What you are asked to do: Pictures aside, reproduce exactly each line from the one holding "Viewport: 807px width, 658px height." through the last line of the material, both ends included.

Supplied data:
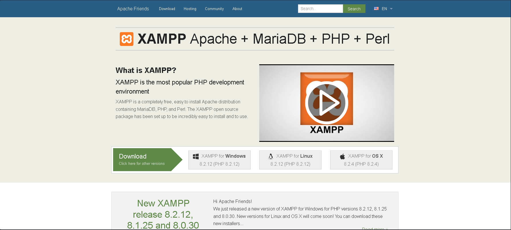Click the green Search button
The image size is (511, 230).
[x=354, y=9]
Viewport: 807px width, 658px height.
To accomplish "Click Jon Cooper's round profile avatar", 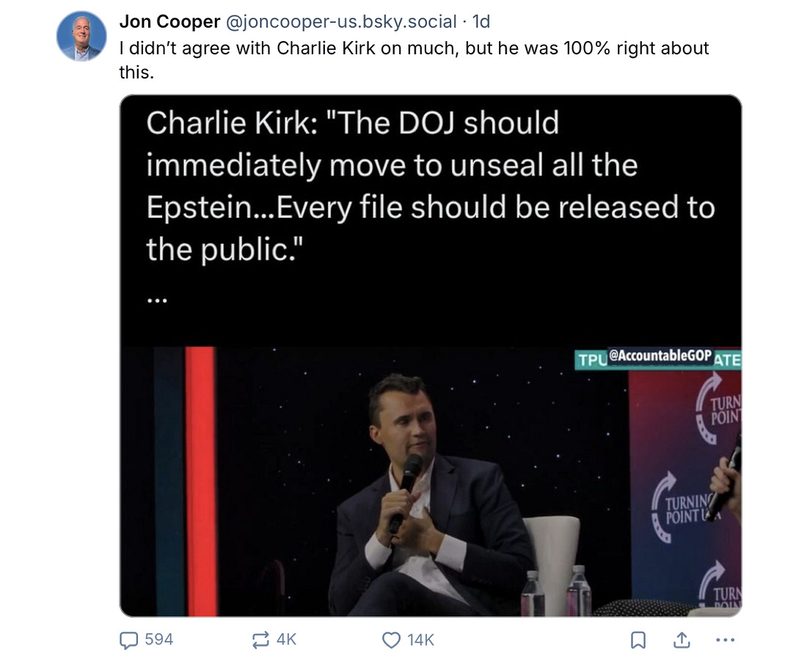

Written answer:
Viewport: 807px width, 658px height.
To accomplish "Click Jon Cooper's round profile avatar", 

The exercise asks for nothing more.